What the task requires: Copy the listing lines from the one with "Click the ccomfs.com website text" up to and including the one with "click(533, 45)", replacing "dropdown" with "menu" and leaving everything else unchanged.

+ + + + +

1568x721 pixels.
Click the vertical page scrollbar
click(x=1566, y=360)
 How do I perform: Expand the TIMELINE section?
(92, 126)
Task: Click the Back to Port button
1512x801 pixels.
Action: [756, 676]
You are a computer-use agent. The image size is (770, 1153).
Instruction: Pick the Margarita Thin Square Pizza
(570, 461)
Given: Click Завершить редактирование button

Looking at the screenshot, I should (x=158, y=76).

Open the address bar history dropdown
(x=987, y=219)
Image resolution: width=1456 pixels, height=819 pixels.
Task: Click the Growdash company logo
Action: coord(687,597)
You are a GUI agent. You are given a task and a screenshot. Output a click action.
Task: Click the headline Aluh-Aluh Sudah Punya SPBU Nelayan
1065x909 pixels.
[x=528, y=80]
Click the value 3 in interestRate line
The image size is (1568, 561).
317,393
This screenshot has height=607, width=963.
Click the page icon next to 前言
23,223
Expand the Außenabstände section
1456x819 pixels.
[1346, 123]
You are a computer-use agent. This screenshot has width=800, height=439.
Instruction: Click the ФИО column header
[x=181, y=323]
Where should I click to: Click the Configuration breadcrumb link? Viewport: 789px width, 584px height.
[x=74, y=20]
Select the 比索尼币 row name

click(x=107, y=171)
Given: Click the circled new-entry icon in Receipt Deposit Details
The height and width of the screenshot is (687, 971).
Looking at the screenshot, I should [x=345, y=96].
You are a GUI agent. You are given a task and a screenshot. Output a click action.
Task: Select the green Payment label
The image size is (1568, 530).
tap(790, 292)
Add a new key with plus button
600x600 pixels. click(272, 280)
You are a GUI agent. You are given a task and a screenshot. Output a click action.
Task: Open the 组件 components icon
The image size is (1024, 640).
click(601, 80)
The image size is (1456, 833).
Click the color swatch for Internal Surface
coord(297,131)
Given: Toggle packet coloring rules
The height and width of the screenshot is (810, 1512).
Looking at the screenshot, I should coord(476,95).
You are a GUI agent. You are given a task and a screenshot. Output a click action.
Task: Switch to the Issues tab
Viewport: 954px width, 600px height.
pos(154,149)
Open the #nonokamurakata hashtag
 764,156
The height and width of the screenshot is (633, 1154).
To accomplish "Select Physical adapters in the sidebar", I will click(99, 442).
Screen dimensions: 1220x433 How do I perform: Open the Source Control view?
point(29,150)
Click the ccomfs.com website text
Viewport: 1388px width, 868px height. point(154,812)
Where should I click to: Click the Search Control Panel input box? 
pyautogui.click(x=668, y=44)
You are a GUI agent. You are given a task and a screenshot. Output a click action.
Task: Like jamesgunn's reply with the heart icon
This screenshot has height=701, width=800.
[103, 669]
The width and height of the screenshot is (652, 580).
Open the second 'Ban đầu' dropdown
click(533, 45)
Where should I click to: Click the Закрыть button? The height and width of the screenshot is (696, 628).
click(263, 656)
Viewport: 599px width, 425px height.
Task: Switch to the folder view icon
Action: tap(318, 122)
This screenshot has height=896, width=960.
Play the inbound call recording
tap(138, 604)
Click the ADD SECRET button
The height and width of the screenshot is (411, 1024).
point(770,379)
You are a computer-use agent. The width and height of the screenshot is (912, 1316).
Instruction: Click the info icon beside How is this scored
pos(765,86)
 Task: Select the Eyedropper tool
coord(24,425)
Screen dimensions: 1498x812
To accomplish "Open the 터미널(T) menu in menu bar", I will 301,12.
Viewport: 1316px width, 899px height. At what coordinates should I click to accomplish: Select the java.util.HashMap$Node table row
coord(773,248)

+ + + + +

Task output:
Click the ccomfs.com website text
Viewport: 1388px width, 868px height. point(154,812)
Where should I click to: Click the Search Control Panel input box? 
pyautogui.click(x=668, y=44)
You are a GUI agent. You are given a task and a screenshot. Output a click action.
Task: Like jamesgunn's reply with the heart icon
This screenshot has height=701, width=800.
[103, 669]
The width and height of the screenshot is (652, 580).
Open the second 'Ban đầu' menu
click(533, 45)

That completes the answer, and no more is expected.